◆ WORK REQUEST 1: Retype the Bank of Chōsen passage from "As a consequence" to "in August 1945.".
◆ WORK REQUEST 2: According to the Bank of Chōsen passage, why did the share of Koreans in the bank's workforce rise steadily?

◆ TEXT PROVIDED:

Content starts

By 1929, the Bank of Chōsen had 19 offices outside of Japan and its colonies, the second-largest such network among all Japanese banks, surpassed only by the Yokohama Specie Bank.[6] In Japan it had branches in Tokyo, Osaka, Kobe, and Shimonoseki.
In the mid-1930s, the Bank of Chōsen's notes still circulated widely in Manchuria, even after the creation of the Central Bank of Manchou in 1932. Eventually, the Bank of Chōsen created a 50-50 joint venture with the Manchukuo government, the Manchurian Industrial Bank, fully guaranteed by the government and which on 1936/01/01 took over all Manchurian branches of the Bank of Chōsen as well as those of the Manchurian Bank and Shoryu Bank, so sixty branches in total. While it retreated from direct activity in Manchuria, the Bank of Chōsen expanded into North China in May 1936 by establishing a central bank for the East Hebei Autonomous Government, known as the Chi Tung Bank. In 1937 as the Second Sino-Japanese War started, the Bank of Chōsen became the financial agent of the invading Japanese Army and established offices in the major cities it captured (and superseding the Chi Tung Bank in East Hebei).
As a consequence of the conscription of Japanese men, the share of Koreans in the Bank of Chōsen's workforce rose steadily, from 16 percent in 1928 to 22 percent in 1939, 33 percent (455 Korean staff) by March 1945, and 35 to 40 percent by the war's end in August 1945.

Content ends

◆ Collected data entries:
Content starts

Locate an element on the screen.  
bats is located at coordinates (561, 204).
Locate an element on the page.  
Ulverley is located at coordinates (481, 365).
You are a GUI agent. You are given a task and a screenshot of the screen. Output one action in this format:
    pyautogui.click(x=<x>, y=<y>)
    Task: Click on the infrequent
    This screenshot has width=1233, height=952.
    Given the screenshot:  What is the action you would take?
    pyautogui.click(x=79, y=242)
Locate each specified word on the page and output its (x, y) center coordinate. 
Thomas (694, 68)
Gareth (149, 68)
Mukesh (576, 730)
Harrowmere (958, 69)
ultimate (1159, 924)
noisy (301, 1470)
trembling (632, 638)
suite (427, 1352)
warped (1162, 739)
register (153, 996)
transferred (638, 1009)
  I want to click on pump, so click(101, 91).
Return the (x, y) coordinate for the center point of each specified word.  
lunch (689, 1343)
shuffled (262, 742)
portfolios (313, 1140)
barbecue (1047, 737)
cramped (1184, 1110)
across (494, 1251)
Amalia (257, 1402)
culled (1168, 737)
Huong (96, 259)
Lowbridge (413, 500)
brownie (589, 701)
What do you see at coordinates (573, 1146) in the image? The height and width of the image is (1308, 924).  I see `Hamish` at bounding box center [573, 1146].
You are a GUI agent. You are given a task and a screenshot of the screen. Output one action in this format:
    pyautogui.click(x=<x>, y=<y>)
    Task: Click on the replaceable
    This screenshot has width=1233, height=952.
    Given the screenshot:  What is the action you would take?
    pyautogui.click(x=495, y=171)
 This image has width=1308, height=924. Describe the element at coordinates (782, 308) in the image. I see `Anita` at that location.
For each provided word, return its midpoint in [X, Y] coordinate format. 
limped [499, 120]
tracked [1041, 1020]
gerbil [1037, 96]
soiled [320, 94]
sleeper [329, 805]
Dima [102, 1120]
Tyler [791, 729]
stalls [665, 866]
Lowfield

Content ends

◆ YOUR SOLUTION 1:
As a consequence of the conscription of Japanese men, the share of Koreans in the Bank of Chōsen's workforce rose steadily, from 16 percent in 1928 to 22 percent in 1939, 33 percent (455 Korean staff) by March 1945, and 35 to 40 percent by the war's end in August 1945.

◆ YOUR SOLUTION 2: The share of Koreans rose as a consequence of the conscription of Japanese men. It climbed from 16 percent in 1928 to 35 to 40 percent by the war's end in August 1945.